Overlooked Water Sources In An Emergency
As disruptions in our daily infrastructure due to weather related disruptions, the hurricane on the East Coast this week being a good example, as well as other more mundane problems, busted water mains or electrical outages being another example, there may be times when your stored water supply (and you are storing emergency water aren't you?) will begin to run short. In those cases you may need to scrounge for additional water. Here is a list of places that are often over looked.
Just by its typical construction, your home has several accessible water resources. These include:
1) Your Freezer and Refrigerator: I keep several gallons of water as ice in the bottom of my freezer, in the case that the electricity goes out. Once those containers melt, the water is drinkable. A good place to store extra water is your freezer. And can be adjusted as you get empty space in it. Don't forget that big tray of ice in your refrigerator too. Once it melts, you can drink the water too.
2) Your Water Heater: Most typical water heaters contain a lot of emergency water. Learn how to open the drain BEFORE an emergency though. Put in place the tools and the containers you need too. Most water heater drains sit close to the floor (an argument on why you should consider raising it on blocks when you replace it next time), so have a plastic or metal pan that is short enough to get under the drain or get a short length of hose.
3) The Pipes In Your House: Depending on the size of your home, you can have quite a bit of drinkable water in the pipes running everywhere. Locate the lowest facet, and you can drain most of it. Remember, in an emergency you might want to close the shut off valve at the point your outside water enters the home (typically next to your water meter) to prevent contamination if the local water supply is compromised.

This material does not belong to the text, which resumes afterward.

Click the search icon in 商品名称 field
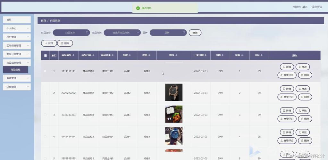This screenshot has height=160, width=328. 87,33
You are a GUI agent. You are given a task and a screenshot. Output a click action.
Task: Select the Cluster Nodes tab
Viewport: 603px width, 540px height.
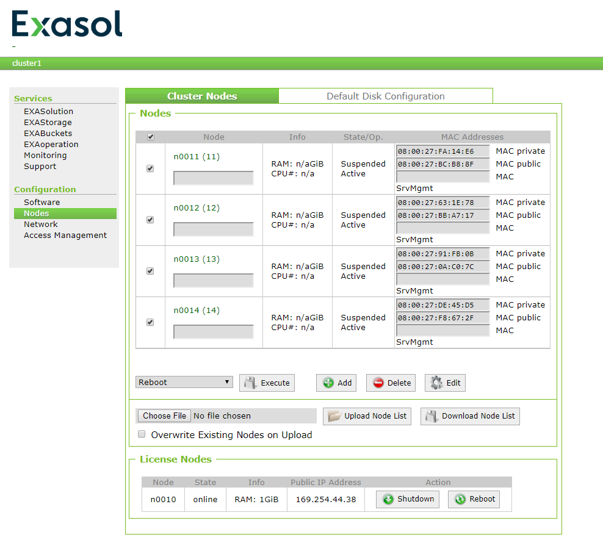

4) Bathtub and Toilet: If you have time as an emergency approaches, one good action is to fill your tubs and sinks beforehand. This provides you with a large temporary supply that's easily accessed. Toilets provide a smaller supply, but remember, use the water in the upper tank, and not the water in the bowl. Water there though, can be used for your pets. The bacteria that would give us problems, pets typically are not affected by.

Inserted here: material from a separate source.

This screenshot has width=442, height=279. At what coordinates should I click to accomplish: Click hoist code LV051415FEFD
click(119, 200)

5) Canned Foods: Your emergency food supplies are another big overlooked source of water. The water and juice that is inside most canned vegetables is a source of extra water and nutrition in an emergency. Don't discard it. The saltier brines can be diluted with some extra water, and will provide needed electrolytes too. If water is an issue, consider what foods you eat, and pick the ones from your stores that contain the most water, or use the least water to prepare first.
6) Irrigation Lines and Garden Hoses: If you are a gardener and have irrigation lines in your yard, these contain stored water. Tapping them can be a challenge but most systems have a way to drain the pipes for the Winter. If not consider retrofitting them before an emergency. Also, consider buying a small hand pump and some flexible tubing. You can use it to drain irrigation lines and other harder to reach sources. Don't forget your outdoor hoses either. Typically you have that 50 feet of garden hose coiled on the outside wall. Those loops contain water too. You can carefully unspool it and drain the water in an emergency.

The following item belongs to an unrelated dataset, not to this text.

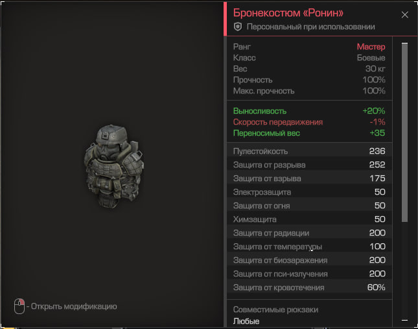The image size is (418, 329).
Task: Click the Любые backpack compatibility value
Action: pyautogui.click(x=246, y=321)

7) Rain Water Capture: Many disasters come with rain. If you don't already have a rain water capture system, you can improvise one with a large tarp. A standard 10x12' tarp will collect over 70 gallons of water when there is one inch of rainfall. Now there will probably be significant loss, but tarps as well as plastic storage containers are useful in a pinch.
Moving away from your home,
8) Fire Hydrants: Water in municipal lines is under pressure, so do this carefully. Note, your neighbors will be thinking about this too, especially if they see you out there doing it, so be prepared to share.
9) Commercial Buildings: If you look up in any commercial building, you'll see the fire sprinklers. Just like your home water pipes, the sprinkler system contains stored water. Depending on the size of the building, this source can be huge. Look for the fire department access, which is typically well marked. The water though, like the water from fire hydrants can be under pressure. Don't forget, commercial buildings have toilets and water heaters too. A good addition to your emergency tools is a four way sillcock key to access exterior taps, available at hardware stores.
10) Backyard pools or yard water features: Get familiar with your neighborhood using Google maps. Don't trespass but homes abandoned in an emergency may be accessible.
11) Local streams and drainage: If you take the time to notice, there are a lot of streams and drainage in a typical suburban environment. Almost every small bridge is there to allow water to run off safely. Scout these ahead of times and you may be able to supplement your water in an emergency.
Now how to filter and purify questionable water is the subject for another post, BUT these sources can help you in an emergency.
What other sources can you think of?